RIYADH (Reuters) - Men and women swayed to music at Saudi Arabia’s first-ever jazz festival on Friday, the second of a three-day outdoor event that showcases the Kingdom’s recent efforts of shedding its conservative image.
Locals and foreigners flocked to the festival to watch bands from Riyadh, Beirut and New Orleans. The crowd sang along when Lebanon’s Chady Nashef performed the Eagles’ “Hotel California” - an unusual moment in the Islamic country after the religious police last year condemned concerts that feature singing as harmful and corrupting. [nL5N1F40BI]
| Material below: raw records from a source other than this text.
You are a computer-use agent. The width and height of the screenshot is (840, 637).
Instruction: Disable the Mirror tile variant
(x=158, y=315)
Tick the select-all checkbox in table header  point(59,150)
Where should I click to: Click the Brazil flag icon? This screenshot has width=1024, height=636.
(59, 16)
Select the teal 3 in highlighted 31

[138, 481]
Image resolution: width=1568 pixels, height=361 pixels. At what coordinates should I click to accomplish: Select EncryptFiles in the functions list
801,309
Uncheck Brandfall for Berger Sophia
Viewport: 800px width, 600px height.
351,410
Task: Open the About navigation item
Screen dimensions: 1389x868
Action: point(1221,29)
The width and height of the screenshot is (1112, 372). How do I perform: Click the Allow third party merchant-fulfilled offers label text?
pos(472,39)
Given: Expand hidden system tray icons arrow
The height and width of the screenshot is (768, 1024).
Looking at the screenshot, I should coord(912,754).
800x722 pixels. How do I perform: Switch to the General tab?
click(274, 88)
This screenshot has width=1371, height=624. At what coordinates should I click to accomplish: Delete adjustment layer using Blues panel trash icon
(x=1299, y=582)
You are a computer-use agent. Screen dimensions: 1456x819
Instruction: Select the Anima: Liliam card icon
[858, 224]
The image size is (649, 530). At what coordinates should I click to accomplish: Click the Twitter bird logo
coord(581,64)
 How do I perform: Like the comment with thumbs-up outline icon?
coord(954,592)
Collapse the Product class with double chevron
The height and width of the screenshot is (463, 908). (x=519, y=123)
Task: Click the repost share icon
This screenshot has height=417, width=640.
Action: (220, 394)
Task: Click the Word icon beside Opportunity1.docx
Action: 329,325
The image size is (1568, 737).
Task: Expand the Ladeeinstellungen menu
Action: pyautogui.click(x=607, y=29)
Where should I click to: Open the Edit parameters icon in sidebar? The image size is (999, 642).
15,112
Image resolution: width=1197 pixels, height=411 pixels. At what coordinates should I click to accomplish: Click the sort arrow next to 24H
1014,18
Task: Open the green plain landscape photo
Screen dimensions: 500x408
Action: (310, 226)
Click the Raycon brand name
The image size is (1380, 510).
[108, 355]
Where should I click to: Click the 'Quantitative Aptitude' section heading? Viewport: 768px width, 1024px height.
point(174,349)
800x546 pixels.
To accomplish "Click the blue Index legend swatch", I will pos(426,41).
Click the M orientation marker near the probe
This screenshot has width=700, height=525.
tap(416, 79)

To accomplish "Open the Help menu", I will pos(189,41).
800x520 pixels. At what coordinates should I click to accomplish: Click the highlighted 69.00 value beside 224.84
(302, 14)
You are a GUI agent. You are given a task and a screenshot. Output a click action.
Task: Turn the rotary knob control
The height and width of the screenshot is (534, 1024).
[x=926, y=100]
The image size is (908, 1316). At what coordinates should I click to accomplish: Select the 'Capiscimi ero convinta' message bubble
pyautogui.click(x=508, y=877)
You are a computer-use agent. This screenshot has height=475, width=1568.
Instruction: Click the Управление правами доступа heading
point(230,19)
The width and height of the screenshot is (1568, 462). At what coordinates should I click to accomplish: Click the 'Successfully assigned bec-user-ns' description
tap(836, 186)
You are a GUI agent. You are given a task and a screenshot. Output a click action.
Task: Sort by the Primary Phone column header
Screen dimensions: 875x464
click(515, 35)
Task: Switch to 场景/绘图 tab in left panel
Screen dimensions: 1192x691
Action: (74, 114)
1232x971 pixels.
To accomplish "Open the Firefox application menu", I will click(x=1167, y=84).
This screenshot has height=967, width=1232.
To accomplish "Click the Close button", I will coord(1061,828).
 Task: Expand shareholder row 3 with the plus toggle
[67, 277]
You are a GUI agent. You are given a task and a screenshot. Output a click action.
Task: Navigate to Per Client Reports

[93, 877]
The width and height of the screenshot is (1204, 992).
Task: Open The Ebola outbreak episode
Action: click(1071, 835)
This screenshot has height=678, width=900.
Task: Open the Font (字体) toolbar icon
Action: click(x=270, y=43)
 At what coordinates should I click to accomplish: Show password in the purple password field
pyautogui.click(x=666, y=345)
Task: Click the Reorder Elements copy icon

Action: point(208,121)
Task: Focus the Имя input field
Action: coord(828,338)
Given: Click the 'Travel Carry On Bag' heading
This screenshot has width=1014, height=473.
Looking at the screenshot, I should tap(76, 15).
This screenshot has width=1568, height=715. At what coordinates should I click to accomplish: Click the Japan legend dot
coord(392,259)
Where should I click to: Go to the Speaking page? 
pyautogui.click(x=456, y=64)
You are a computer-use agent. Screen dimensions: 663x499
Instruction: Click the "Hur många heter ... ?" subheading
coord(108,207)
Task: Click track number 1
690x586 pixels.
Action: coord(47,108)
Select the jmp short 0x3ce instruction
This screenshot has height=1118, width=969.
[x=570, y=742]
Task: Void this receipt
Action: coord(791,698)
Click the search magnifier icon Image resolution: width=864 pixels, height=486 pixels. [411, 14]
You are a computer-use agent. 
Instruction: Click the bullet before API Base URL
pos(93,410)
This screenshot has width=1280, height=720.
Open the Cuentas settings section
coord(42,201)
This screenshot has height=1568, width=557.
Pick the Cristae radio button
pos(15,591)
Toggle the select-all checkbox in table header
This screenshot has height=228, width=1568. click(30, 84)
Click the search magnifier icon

On Thursday, the General Entertainment Authority announced it will stage more than 5,000 shows, festivals and concerts in 2018, double the number of last year. [nL8N1QC85W]
The entertainment plans are largely motivated by economics, part of a reform program to diversify the economy away from oil and create jobs for young Saudis.
They also mark a change in social Saudi life and the gradual relaxing of gender segregation, although restrictions persist. At the festival, the area in front of the stage was divided into two sections - one for men and one for women - but people mixed in family seating areas on the side and in the back.
“I am so so happy I got up from bed this morning and went to a jazz festival and performed in front of a crowd like me, my countrymen,” said Saleh Zaid, a Saudi musician from the local band Min Riyadh. “It’s a feeling I just cannot explain to you.”
While some showed up out of a love for jazz, many came to enjoy the chance to hear music at an outdoor event, with food trucks, a vintage car display and a relaxed atmosphere.
While reforms have taken place in the Kingdom, with a 35-year cinema ban lifted and women set to drive later this year, the majority of the country is conservative, which is reflected in government decisions.
Earlier this month, authorities detained a man after a video of him dancing with a woman in the street went viral.
But on Friday, women in abayas, loose-fitting robes, moved with the music, unconcerned with the possible backlash.
“This festival shows that the leadership here wants to let the people open up, to see more things, more cultures,” said Salem al-Ahmed, who with his stylish young friends jumped at the opportunity to attend his city’s first-of-a-kind festival.